--- Start SOURCE DOCUMENT ---
# Any special board setups for these tricks?



## ig88 (Jan 3, 2012)

Hello everybody. Not sure if this thread is in the right category. Would the mods please kindly move it to some correct section in the forum if there is a more appropriate category.

The following is a youtube link:
ground tricks　snowboard　2011-2012
It's about 3 minutes long and I hope its length won't make it too boring for people here.

First of all I think the person in the video was very good and I declare I could not do any of the things he displayed.

Could anyone tell me what special board setups are needed to facilitate those tricks (ollies, ollie spins, 360 and 540 ... not off some jumps)?

I was wondering if a shorter board, or if a good portion of the board edge was detuned would help. Obviously I could not tell from the video and my assumptions could be entirely wrong.

Anyway, anybody who might know, please kindly enlighten. A big word of THANKS in advance. Cheers.


----------



## BurtonAvenger (Aug 14, 2007)

It's called knowing how to ride.


----------



## blunted_nose (Apr 26, 2012)

By far the Gayest way to perform tricks, but if you insist. No, there is no special board needed, even though i dislike that style this is a pretty sick video of it. I like how calming the music is.
2014 snowboarding Ultimate Buttering / Flatland - YouTube


----------



## ig88 (Jan 3, 2012)

BurtonAvenger. Thanks.

blunted_nose many thanks. Oh I have watched your recommended video ages ago. It's actually one of the videos I have bookmarked in my pc haha. He is so fluid isn't he? So I will take it that technique is all that's required, and there is no special board setup that would help. Cheers blunted_nose.


----------



## linvillegorge (Jul 6, 2009)

BurtonAvenger said:


> It's called knowing how to ride.


Pretty much this. A shorter, rockered, softer board will help, but some people can just fuckin' ride. :dunno:

Some of these fools are just damn good.


----------



## blunted_nose (Apr 26, 2012)

ig88 said:


> BurtonAvenger. Thanks.
--- End SOURCE DOCUMENT ---
● **CHALLENGE**
Name each distinct user who posts in the snowboard thread above, listing every name once.
--- Start INFORMATION SUPPLIED ---
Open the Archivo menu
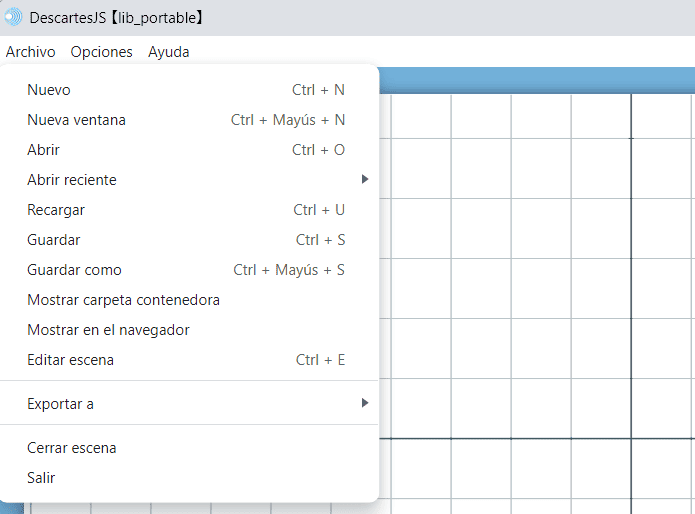 coord(31,52)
--- End INFORMATION SUPPLIED ---
● **SOLUTION TO THIS EXERCISE**
ig88, BurtonAvenger, blunted_nose, linvillegorge